The CDC had sent guidance for faith-based communities to the White House in May 2020.
In an email exchange shared by the subcommittee, administration officials, including then-White House adviser Kellyanne Conway, discussed the proposal with officials offering edits.
Then-Administrator of the White House Office of Information and Regulatory Affairs, Paul Ray, wrote in part of the email exchange, “the new CDC draft includes a significant amount of new content, much of which seems to raise religious liberty concerns. In the attached, I have proposed several passages for deletion to address those concerns … If these edits are acceptable to you all, we could tell CDC, as early in the morning as possible, that they are free to publish contingent on striking the offensive passages.”
“Paul – Thanks for adding our colleagues who have been central to this effort. Thanks, also, for holding firm against the newest round of mission creep,” Conway replied.
In another piece of evidence released by the subcommittee, Trump administration officials discussed the CDC’s interim guidance for faith-based communities, where Deputy Associate Attorney General Jennifer Dickey said that she had “got a reach out from some folks here raising concerns about the fact that the ‘interim’ CDC guidance on houses of worship is still online.”
Associate White House Counsel May Davis responded in the email chain that the guidance was “problematic” and she had tried to make edits to it, in addition to ones she said had been offered by Conway.

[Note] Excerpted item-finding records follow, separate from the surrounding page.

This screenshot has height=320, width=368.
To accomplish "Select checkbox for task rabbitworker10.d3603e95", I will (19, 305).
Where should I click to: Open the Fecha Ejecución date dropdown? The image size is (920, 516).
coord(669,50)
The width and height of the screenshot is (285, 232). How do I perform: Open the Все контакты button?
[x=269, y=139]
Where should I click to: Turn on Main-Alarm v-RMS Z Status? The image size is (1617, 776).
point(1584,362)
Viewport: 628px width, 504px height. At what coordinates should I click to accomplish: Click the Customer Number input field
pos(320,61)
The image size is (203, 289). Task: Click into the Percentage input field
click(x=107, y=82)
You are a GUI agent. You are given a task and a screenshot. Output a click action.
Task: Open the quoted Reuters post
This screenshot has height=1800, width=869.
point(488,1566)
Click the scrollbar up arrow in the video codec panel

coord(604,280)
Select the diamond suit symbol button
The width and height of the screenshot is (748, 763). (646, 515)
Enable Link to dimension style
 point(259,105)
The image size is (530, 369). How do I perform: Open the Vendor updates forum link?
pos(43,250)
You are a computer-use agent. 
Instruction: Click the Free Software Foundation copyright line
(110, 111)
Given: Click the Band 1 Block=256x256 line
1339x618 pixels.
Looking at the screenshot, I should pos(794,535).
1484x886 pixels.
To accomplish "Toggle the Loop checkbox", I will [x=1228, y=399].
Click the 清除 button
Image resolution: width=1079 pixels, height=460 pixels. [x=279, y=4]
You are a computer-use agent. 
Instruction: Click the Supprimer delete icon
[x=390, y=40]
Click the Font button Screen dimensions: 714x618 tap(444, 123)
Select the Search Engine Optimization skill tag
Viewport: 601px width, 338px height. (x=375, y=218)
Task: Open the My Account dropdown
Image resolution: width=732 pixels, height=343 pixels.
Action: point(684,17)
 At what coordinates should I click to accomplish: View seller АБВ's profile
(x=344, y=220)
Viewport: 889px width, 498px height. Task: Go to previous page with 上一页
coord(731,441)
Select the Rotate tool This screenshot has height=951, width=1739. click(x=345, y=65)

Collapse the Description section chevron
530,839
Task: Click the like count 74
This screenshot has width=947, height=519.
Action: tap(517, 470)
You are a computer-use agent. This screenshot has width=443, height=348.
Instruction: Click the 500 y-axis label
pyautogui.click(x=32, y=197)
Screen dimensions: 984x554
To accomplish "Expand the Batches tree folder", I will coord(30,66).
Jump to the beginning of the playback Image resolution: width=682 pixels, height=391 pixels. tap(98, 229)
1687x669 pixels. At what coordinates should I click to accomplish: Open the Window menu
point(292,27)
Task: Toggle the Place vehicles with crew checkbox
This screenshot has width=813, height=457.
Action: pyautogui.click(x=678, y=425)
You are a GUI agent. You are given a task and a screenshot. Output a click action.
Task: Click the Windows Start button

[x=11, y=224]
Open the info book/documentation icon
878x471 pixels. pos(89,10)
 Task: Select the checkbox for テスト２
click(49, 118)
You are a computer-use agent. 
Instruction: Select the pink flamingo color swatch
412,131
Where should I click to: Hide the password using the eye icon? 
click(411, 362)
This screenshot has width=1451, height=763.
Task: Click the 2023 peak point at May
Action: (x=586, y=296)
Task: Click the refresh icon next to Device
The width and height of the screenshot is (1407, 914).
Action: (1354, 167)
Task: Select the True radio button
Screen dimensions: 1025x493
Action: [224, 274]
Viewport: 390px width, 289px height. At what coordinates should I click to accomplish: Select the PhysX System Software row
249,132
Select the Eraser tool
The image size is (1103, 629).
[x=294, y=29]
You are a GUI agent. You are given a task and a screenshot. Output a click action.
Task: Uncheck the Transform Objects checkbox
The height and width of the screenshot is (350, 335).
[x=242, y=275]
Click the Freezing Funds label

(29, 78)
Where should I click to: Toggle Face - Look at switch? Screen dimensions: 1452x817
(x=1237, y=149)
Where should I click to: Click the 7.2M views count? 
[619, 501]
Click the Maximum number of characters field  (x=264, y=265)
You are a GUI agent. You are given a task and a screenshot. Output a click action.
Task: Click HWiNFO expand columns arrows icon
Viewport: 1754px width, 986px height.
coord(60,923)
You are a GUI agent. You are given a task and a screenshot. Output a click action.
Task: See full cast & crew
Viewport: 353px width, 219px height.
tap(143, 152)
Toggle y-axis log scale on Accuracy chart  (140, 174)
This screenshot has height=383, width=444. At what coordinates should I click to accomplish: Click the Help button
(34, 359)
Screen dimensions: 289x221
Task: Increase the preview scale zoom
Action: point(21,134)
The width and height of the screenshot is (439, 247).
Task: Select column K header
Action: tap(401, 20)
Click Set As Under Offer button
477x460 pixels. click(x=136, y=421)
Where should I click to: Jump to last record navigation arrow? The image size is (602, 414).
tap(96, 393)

“This removes all of the tele-church suggestions, though personally I will say that if I was old and vulnerable (I do feel old and vulnerable), drive through services would sound welcome,” Davis added.
The subcommittee also released excerpts of a transcribed interview of former CDC Director Robert Redfield, who said in part, “this is one of my great disappointments. That HHS basically took over total clearance of briefings by CDC.”
The subcommittee noted that the new batch of evidence comes before a hearing of theirs scheduled for later this morning.
“As today’s new evidence also makes clear, Trump White House officials worked under the direction of the president to purposefully undercut public health officials’ recommendations and muzzle their ability to communicate clearly to the American public,” Chairman James Clyburn (D-S.C.) said in a statement.
“I welcome the testimony from GAO officials and experts today as we work to support and build on the Biden Administration’s efforts to ensure scientific integrity at our nation’s public health agencies.”
The Hill has reached out to a Trump spokesperson for comment.